The reason I put the phrase ("if that is what it is") regarding the term clause was in anticipation of your argument. In fact, while there has been some argument about comma (or semi-colon) placement and whether it is a "clause" or not, my point is, it does not matter.

EVEN IF it is not a clause (I have stipulated to that in my last post), the Second Amendment cannot be read any other way than as the drafters stating a goal and how to achieve it. The goal is not protection of a pre-existing natural right via limitation placed on government. Rather, the goal is securing a "free state" and maintaining what is "necessary" for it. They then state what is how that necessity is met. So yes, "well regulated militia" is extremely important, and no, it is not to be feared by champions of the right. It should be embraced instead of trying to parse it out as irrelevant.

1 like, 1 dislike
Posted by Huck Mucus on 03/19/2019 at 5:36 PM

Re: “Firefighters, guns, the Cog, and more from this week's inbox

There is no arguing the right is a natural right that exists notwithstanding the Constitution. However, the founding fathers cannot be presumed to be stating the obvious, or articulating mere surplus-age. Their reason is, obviously, securing a free state. They set forth how this is necessarily done. They distinguish any old militia, even a heavily regulated one, from one that will secure a free state and they do this by acknowledgement of the natural right as an individual one that shall not be infringed.
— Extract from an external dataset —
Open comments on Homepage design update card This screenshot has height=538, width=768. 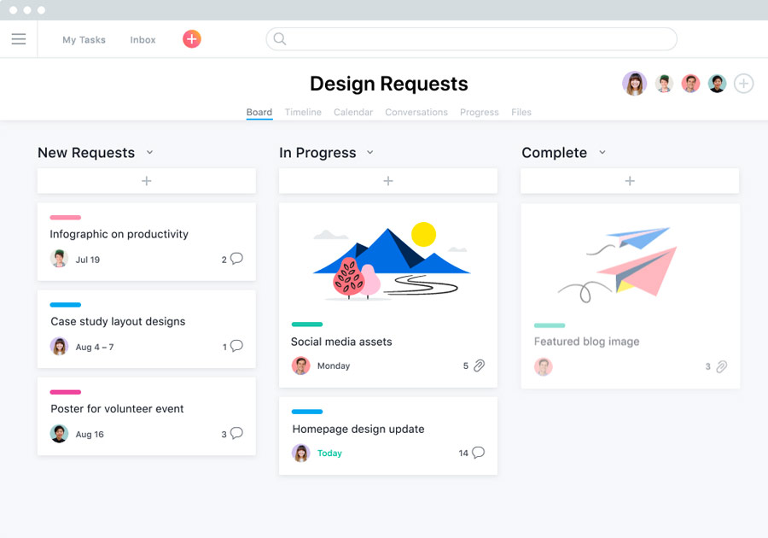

Consistent with their goal of securing a free state, they also provide the grounds for limitation of the right. Believe it or not, all rights, including natural rights, are subject to might. That, in itself, is a natural right. Specifically, if the exercise of the right presents a substantial, credible threat to the security of a free state, then it obviously runs afoul of the Second Amendment and might can be used to limit, or infringe upon it.

That said, the only way an exercise of the right could present a substantial, credible threat to the security of a free state is if an individual or group possess NBC, or if a group possesses conventional arms to the exclusion of another group which is unarmed. These scenarios obviously cannot arise because some mentally unstable person has access to conventional arms, or because some criminal shoots up a school or a church. Or because one group voluntarily disarms themselves The security of a free state is not threatened by such things. Indeed, 9/11, Oklahoma City, Las Vegas, all of that combined is not even a mosquito bite on the buckskin jacket of Uncle Sam. A greater threat is our collective, legislative response to such actions; i.e. the disarmed trying to disarm those who secure a free state.

Those who would infringe upon the right to keep and bear arms in response to these crimes, or for political reasons, do indeed present a substantial, credible threat to the security of a free state. Courts should subject any such efforts to strict scrutiny and demand the least intrusive method of achieving a compelling state interest defined as securing a free state. The state's response to any crimes should be reactive and not proactive. The state can choose if it's reaction is such as to dissuade or not, but that's on the state, and not those who lawfully keep and bear arms.

Champions of the Second Amendment should not run from or distinguish the first clause (if that is what it is). Rather, they should embrace it for what it is: Support for the individual, natural right.